> Page text
********
Buddleja araucana, which is often still labelled with its synonym Buddleja nappii, is a species very similar to B. globosa, so similar it was once described as a variety of B. globosa.B. araucana was named by R. A. Philippi in 1873, after the Araucania region of Chile, which is also home to the monkey puzzle tree (Araucaria araucana).
The two species' ranges do not have a significant overlap, although contiguous. B. globosa comes from the Andes, whilst B. araucana is found more to the east of Chile and into Patagonia (Argentina). In the wild B. araucana is something of a xerophyte, living in dry regions, whereas B. globosa is found in areas of higher rainfall. The divergent habitats might accentuate the differences; it's likely the soft life in England makes B. araucana appear much more like B. globosa than in its natural habitat.
Most of the specimens in the UK are derived from a shrub grown at Kew Gardens in London, and this is possibly the same plant once grown at the Royal Botanic Gardens, Edinburgh. I believe this cultivar to be male.
I can only base my opinion on this single specimen, but it can be distinguished from the B. globosa plants in cultivation. It may flower a little earlier in a typical year, but this is insignificant. The physical differences include a smoother, more leathery appearance to the narrower leaves when compared to the bullate leaves of B. globosa, and a more conspicuous indumentum on the branchlets, underside of the leaves and the flower-buds. The flowers are not identical, with an altered shade of orange and petals of a different shape. The most compelling difference comes with the flower-buds, which a distinctly pointed and bullet-shaped when compared to the rounded B. globosa buds.
Although intermediates or hybrids are unknown in their native ranges, even where they overlap, I’ve had no trouble crossing the two species. The progeny are intermediate, such as in this example; the already minuscule differences mean the hybrids are practically indistinguishable from B. globosa. I suspect a future revision of the Buddleja species from the Americas will once again reduce B. araucana to varietal status or even to a synonym of B. globosa.
Both B. globosa and B. araucana are able to hybridise with other Buddleja species, including those from Asia. The popular Buddleja x weyeriana cultivars are F2 hybrids of B. globosa x B. davidii, i.e.: (B. globosa x B. davidii) x (B. globosa x B. davidii).
********
> Data listing
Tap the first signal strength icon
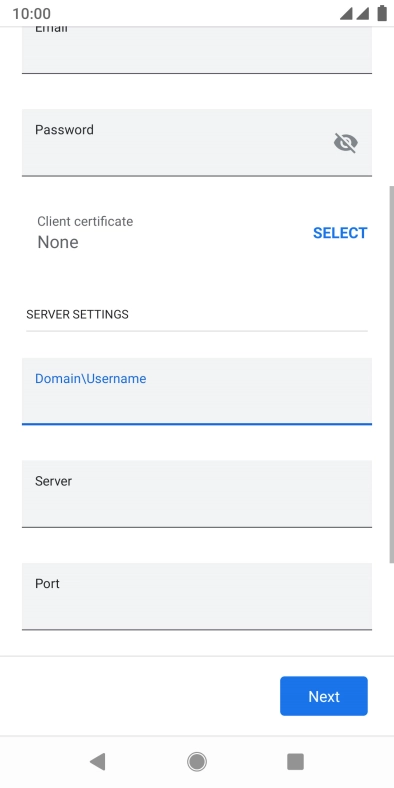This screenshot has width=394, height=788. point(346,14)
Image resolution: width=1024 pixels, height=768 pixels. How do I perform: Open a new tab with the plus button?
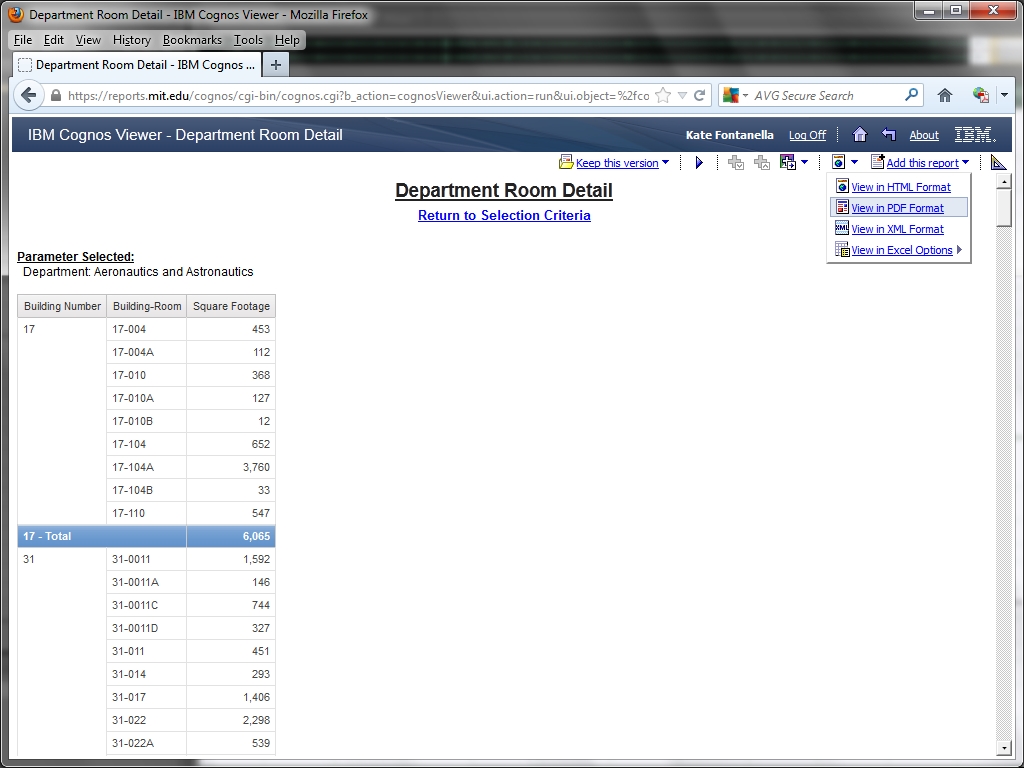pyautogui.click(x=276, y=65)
********
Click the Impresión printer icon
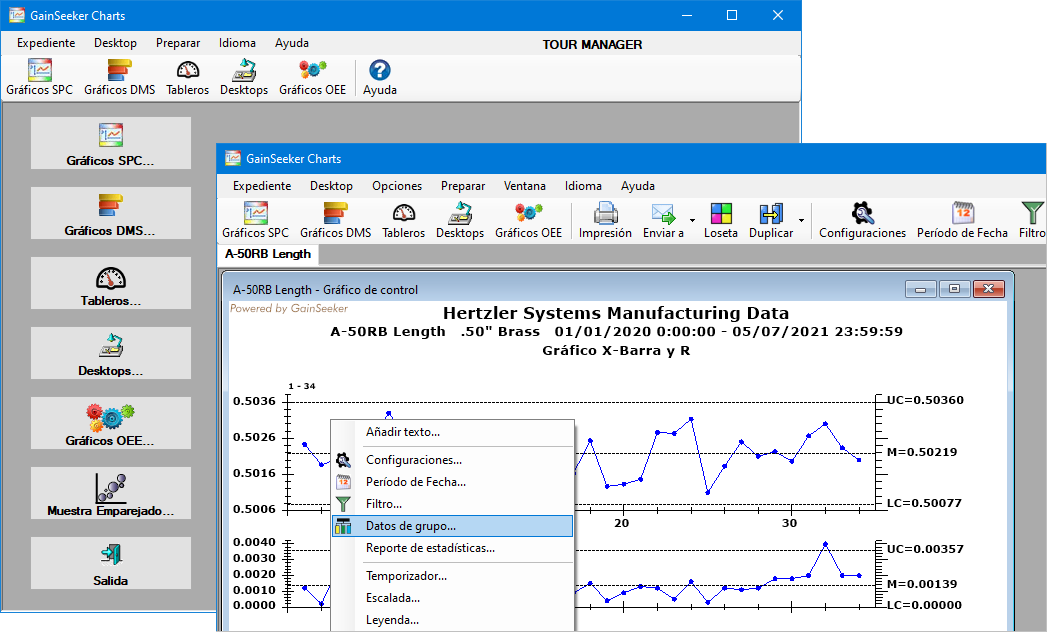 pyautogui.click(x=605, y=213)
********
> What this exercise asks
**1)** In the text about Buddleja araucana, who named that species, and in what year?
**2)** Pick up the text about Buddleja araucana after its last sentence and carry it on.
The listing comes from a separate source.

> Replies
**1)** R. A. Philippi named it in 1873.

**2)**
Salmon Spheres is a cross of B. globosa with B. crispa, and has felted foliage and pink-flushed yellow flowers in loose globose heads. It flowers both spring and autumn and has proved fully hardy over several winters. Winter Sun is B. officinalis x B. araucana. It's an unsual plant, a large and vigorous shrub with large glaucous leaves. The flowers are yellow heavily flushed with lilac, and they appear very early in the growing season, February-April; it only flowers reliably if the winter has been mild, although it has proved pretty hardy otherwise.
As mentioned above, both these species are dioecious and it is often hard to determine the gender of a plant. I have observed the males flowering up to two weeks before the female, although I am working with a small sample. Possibly this has evolved to ensure that the pollen is available to the female flowers immediately upon opening. Assuming compatible pollen is available, female plants will set seed. Identifying a male plant may be possible using only a hand lens.
In the photos (left) the female flower does not appear to have stamens; although these are present, they are withered and brown with no apparent pollen being shed. HCM 98017 has pale yellow bi-lobed stamens much the same colour as the corolla and with visible pollen being shed. The unnamed male plant conveniently has bright white stamens that are much more visible. The cultivated B. araucana is also male, but the stamens are orange and difficult to see, not only due to the colour being the same as the corolla but also because the corolla tube has more hairs within. All have a similar shiny green stigma that is redundant in the males.
These features should be easier to see on the Supersized Image.
Norman, E. M. (2000). Buddlejaceae. Flora Neotropica 81. New York Botanical Garden, USA.
Stuart, D. (2006). Buddlejas. RHS Plant Collector Series, Timber Press, Oregon, USA.